An environmental assessment by the conservation charity WWF and
the
Worldwatch Institute in Washington found that humans were now
exploiting
about 20 per cent more renewable resources than can be replaced
each year.
Professor Guillebaud said this meant it would require the
natural resources
equivalent to four more Planet Earths to sustain the projected
2050
population of nine billion people.
"The figures demonstrate the folly of concentrating exclusively
on
lifestyles and technology and ignoring human numbers in our
attempts to
combat global warming," he said. "We need to think about climate
changers --
human beings and their numbers -- as well as climate change."

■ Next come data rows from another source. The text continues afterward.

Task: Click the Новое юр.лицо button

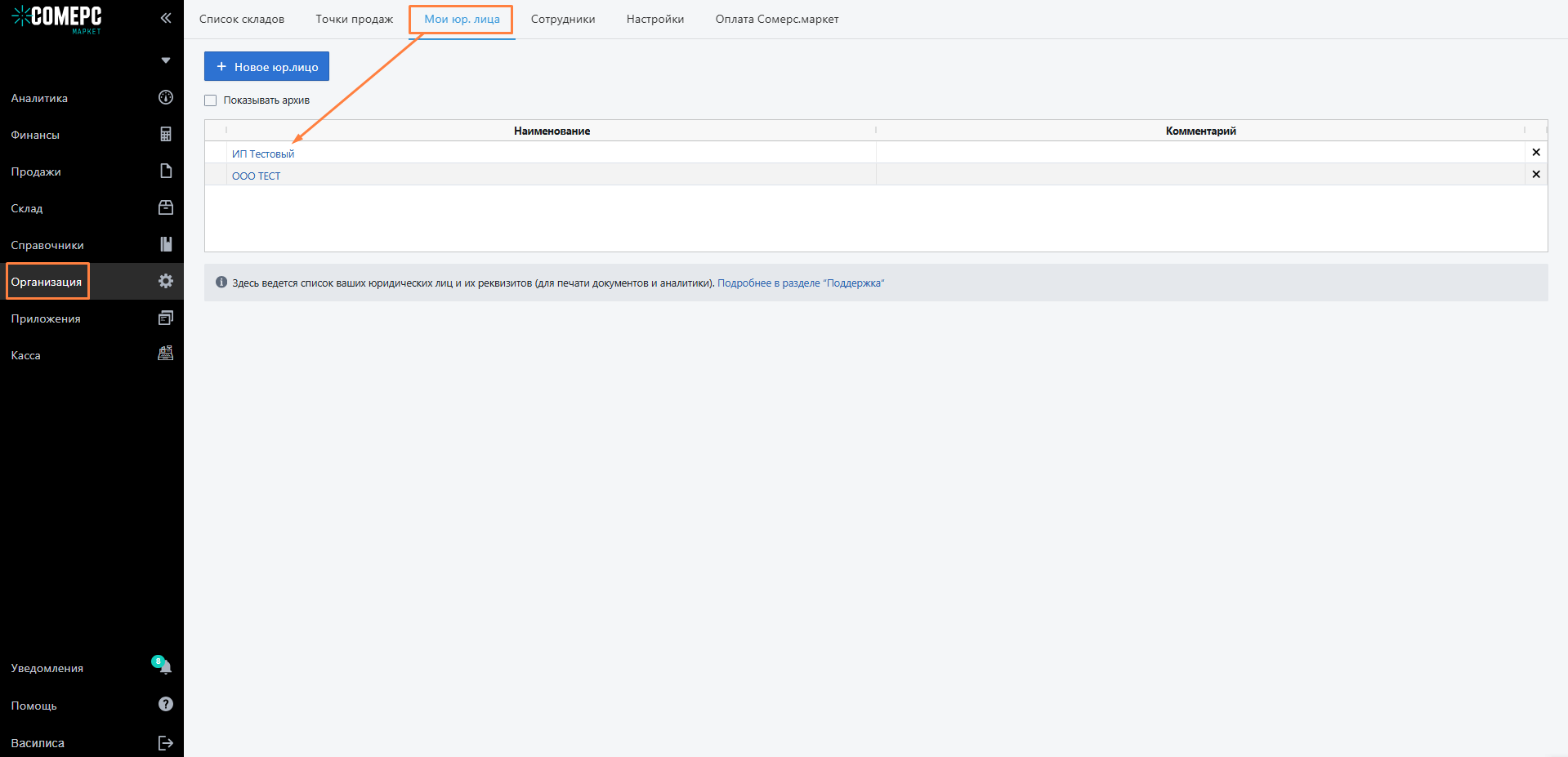Action: (266, 67)
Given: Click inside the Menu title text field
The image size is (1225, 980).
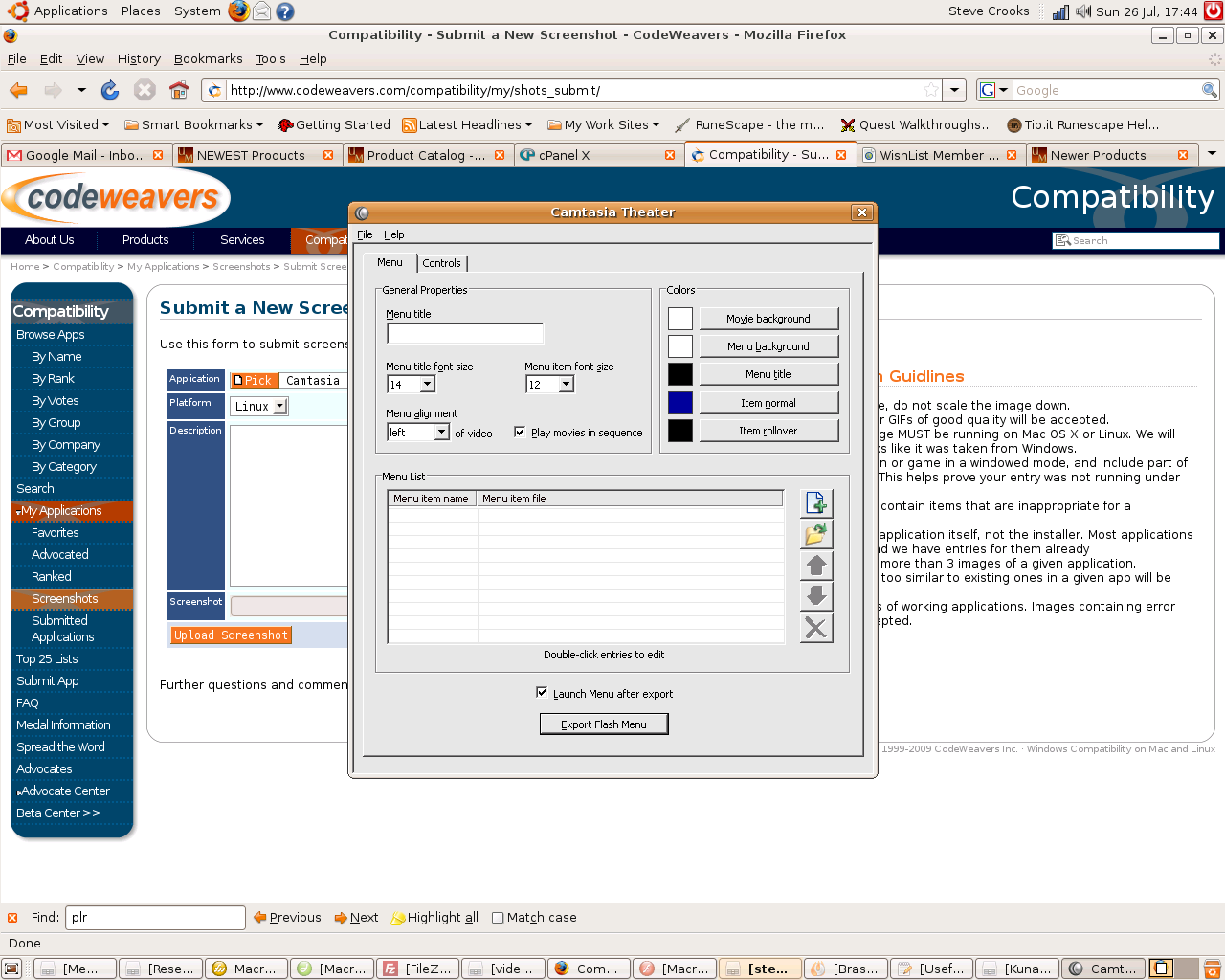Looking at the screenshot, I should (x=464, y=333).
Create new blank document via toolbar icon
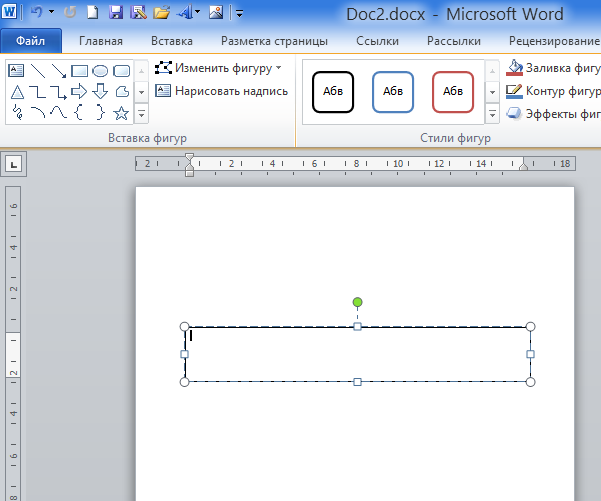This screenshot has width=601, height=501. coord(93,13)
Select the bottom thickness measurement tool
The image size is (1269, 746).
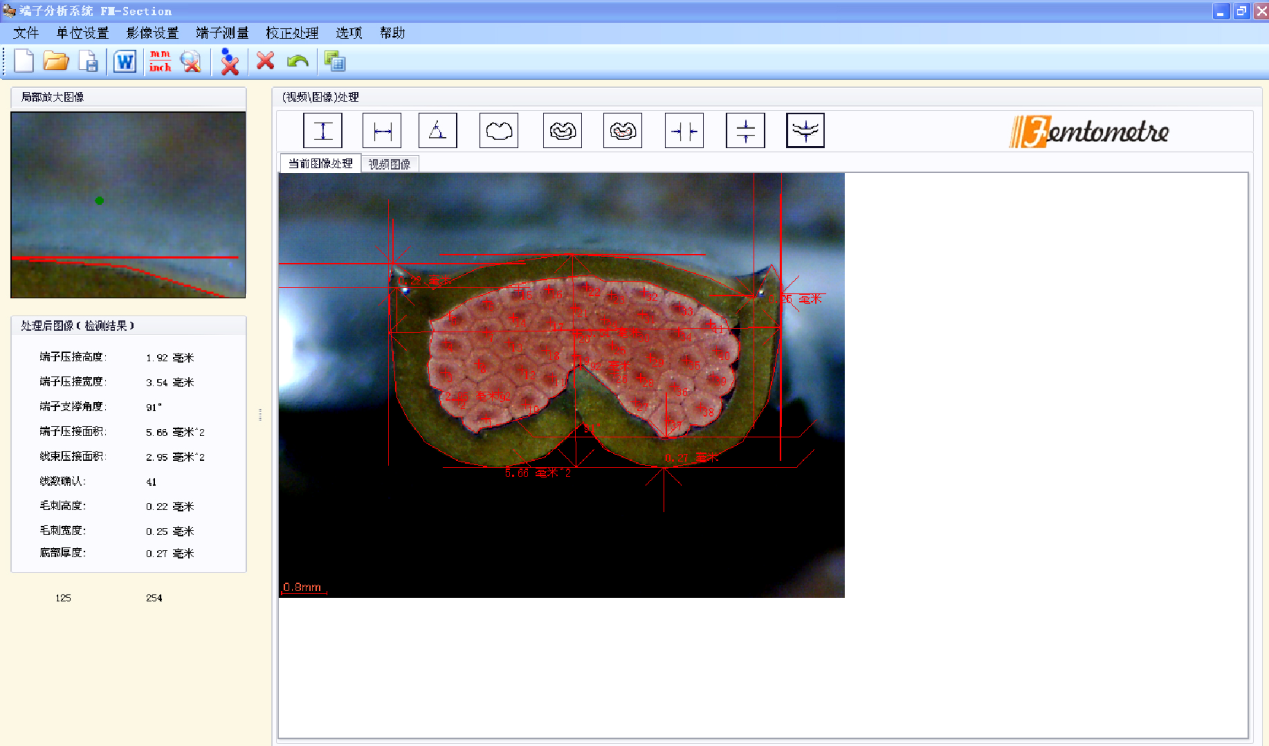pyautogui.click(x=806, y=130)
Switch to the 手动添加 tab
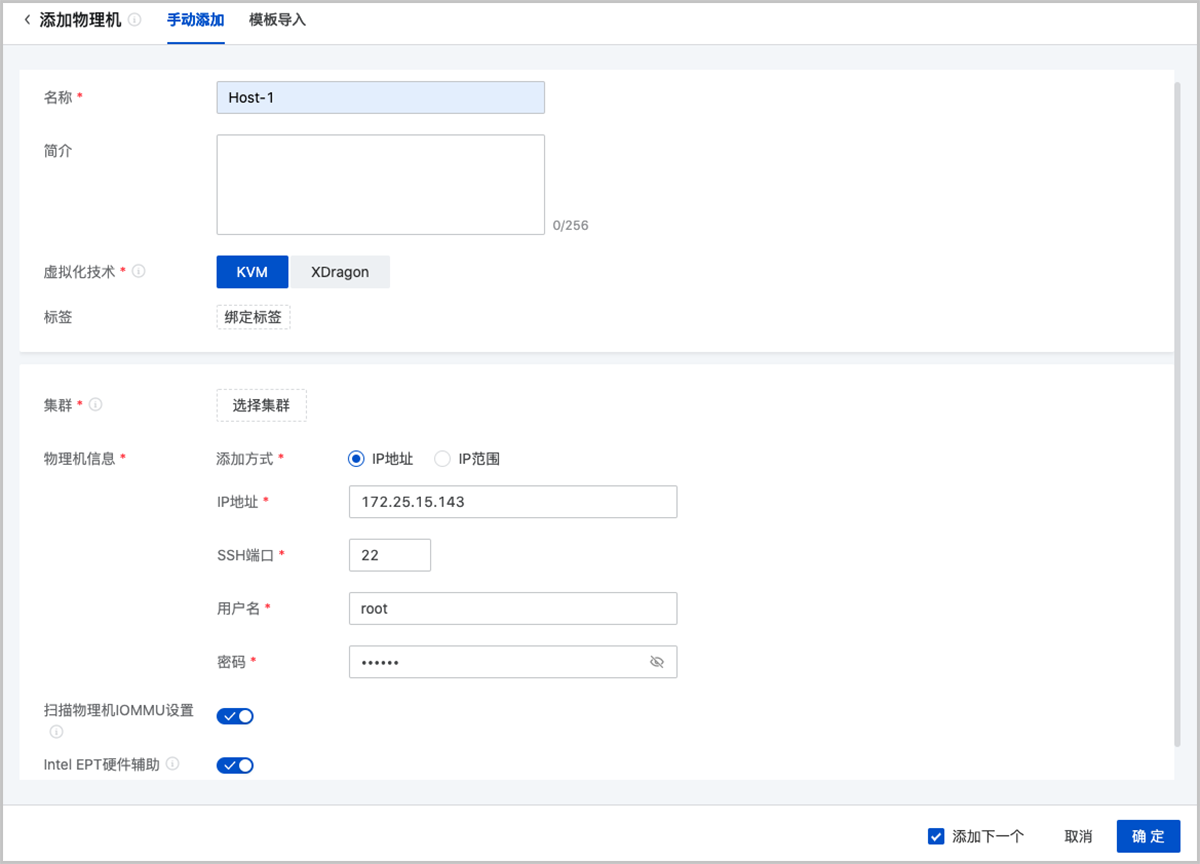Viewport: 1200px width, 864px height. point(195,20)
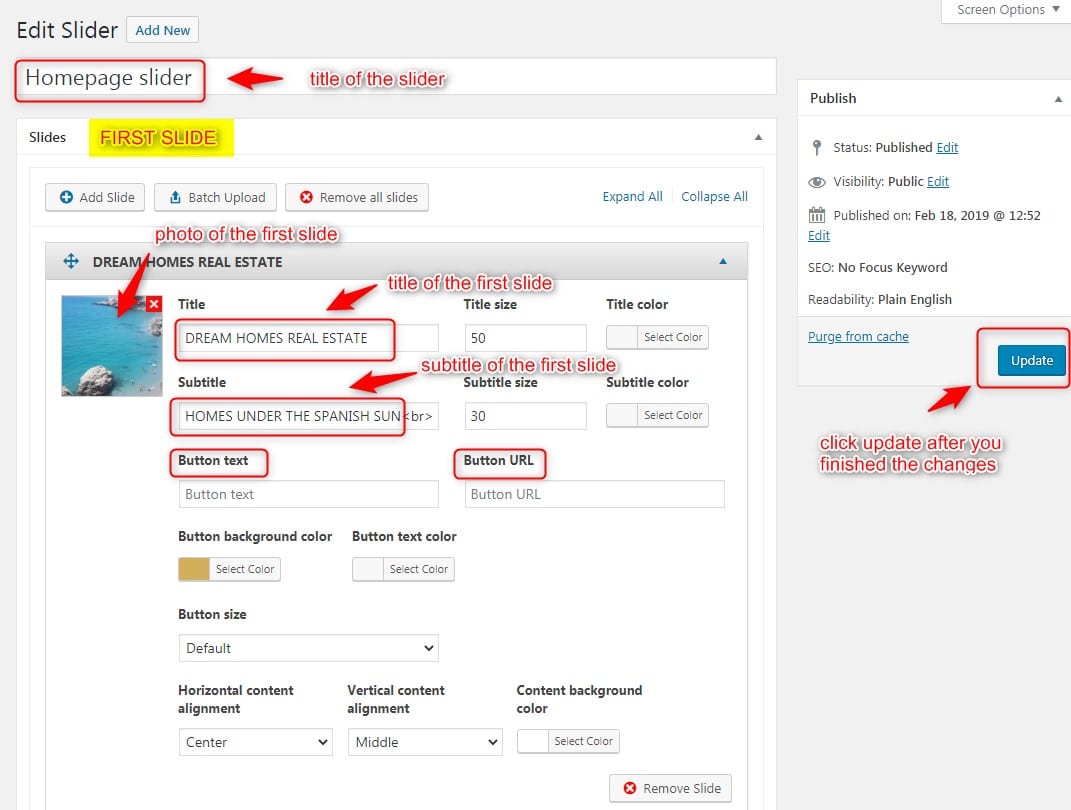Click the Expand All link
This screenshot has width=1071, height=810.
click(x=632, y=197)
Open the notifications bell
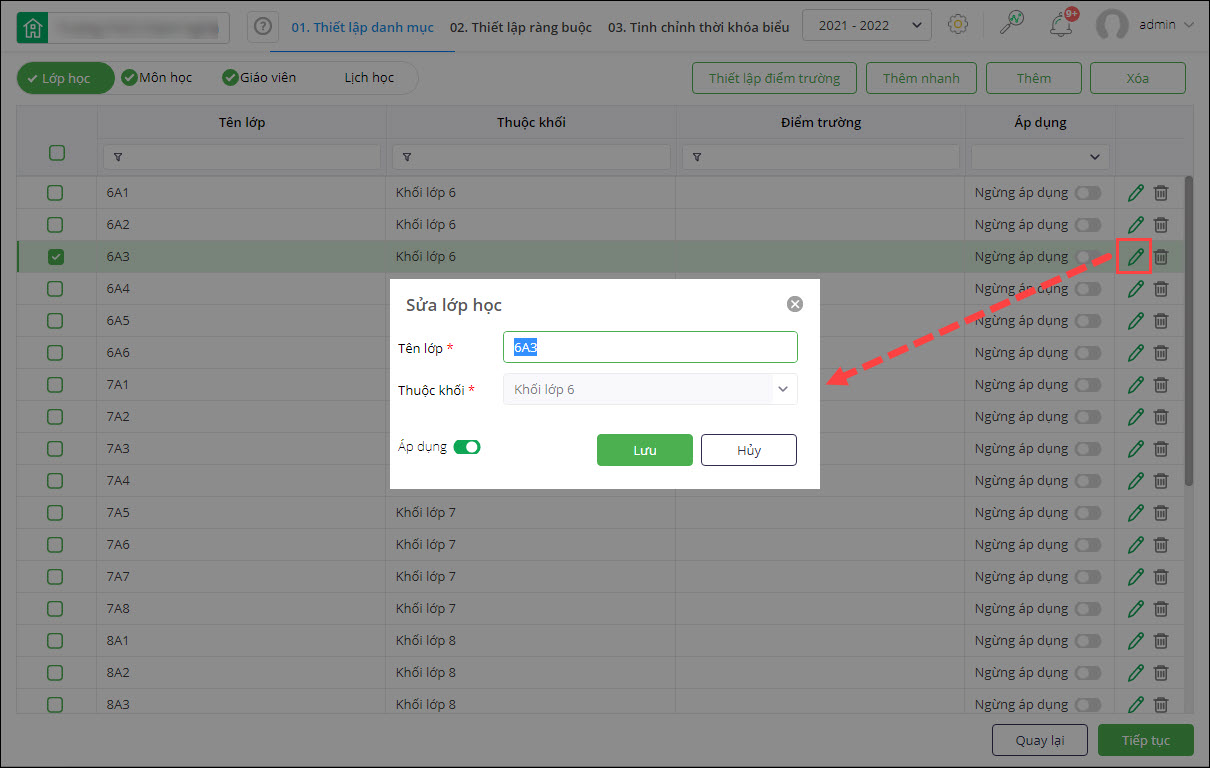The height and width of the screenshot is (768, 1210). 1060,26
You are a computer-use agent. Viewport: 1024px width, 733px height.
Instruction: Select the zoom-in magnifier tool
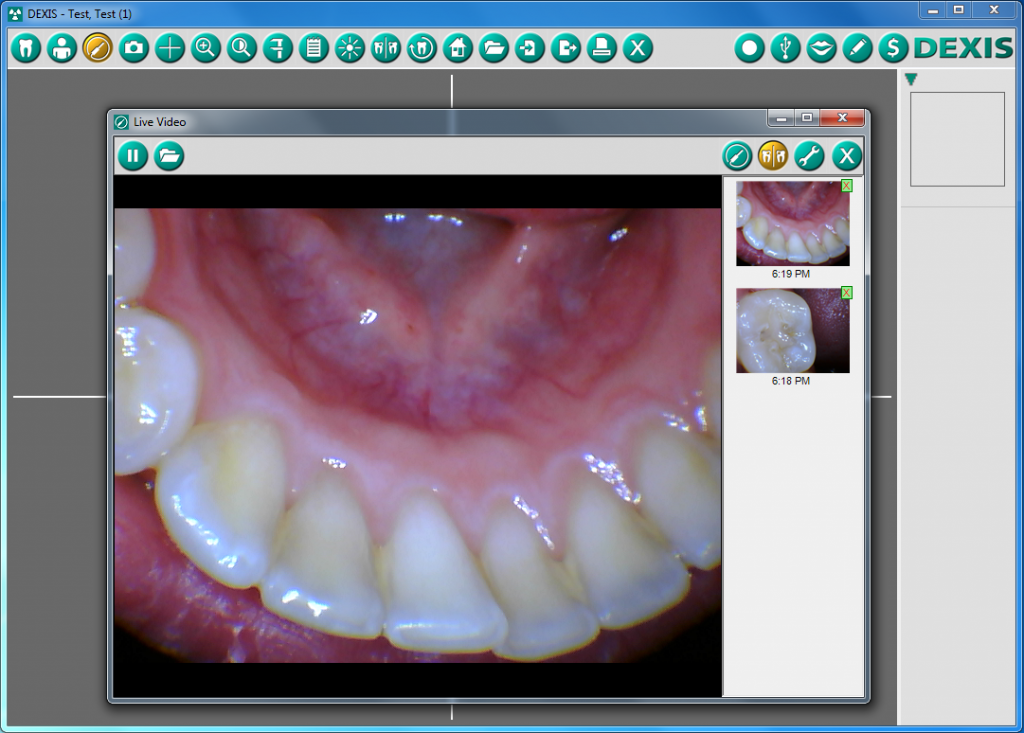pos(206,48)
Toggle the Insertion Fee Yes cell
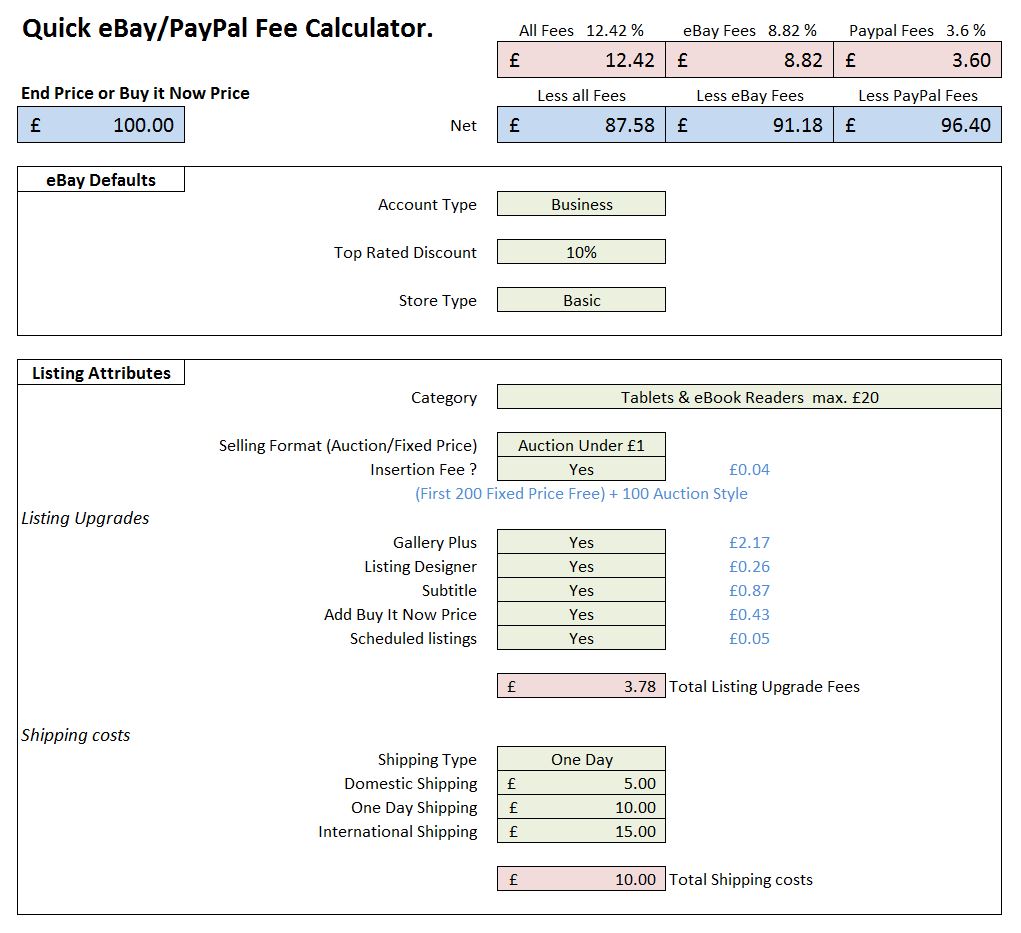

Some environmentalists have argued that is not human numbers
that are
important, but the relative use of natural resources and
production of waste
such as carbon dioxide emissions. They have suggested that the
planet can
sustain a population of nine billion people or even more
provided that
everyone adopts a less energy-intensive lifestyle based on
renewable sources
of energy rather than fossil fuels.
But Professor Guillebaud said: "We urgently need to stabilise
and reduce
human numbers. There is no way that a population of nine billion
-- the UN's
medium forecast for 2050 -- can meet its energy needs without
unacceptable
damage to the planet and a great deal of human misery."
Crowded Earth
* The human population stands at 6.5 billion and is projected to
rise to
more than 9 billion by 2050.
* In less than 50 years the human population has more than
doubled from its
1960 level of 3 billion.
* China is the most populous country with more than 1.3 billion
people.
India is second with more than 1.1 billion.
* By about 2030 India is expected to exceed China with nearly
1.5 billion
people.
* About one in every three people alive today is under the age
of 20, which
means that the population will continue to grow as more children
reach
sexual maturity.
* Britain's population of 60 million is forecast to grow by 7
million over
the next 25 years and by at least 10 million over the next 60
years, mainly
through immigration.
* This is equivalent to an extra 57 towns the size of Luton (pop
184,000)
* By the time you have finished reading this column, an
estimated 100 babies
have been born in the world.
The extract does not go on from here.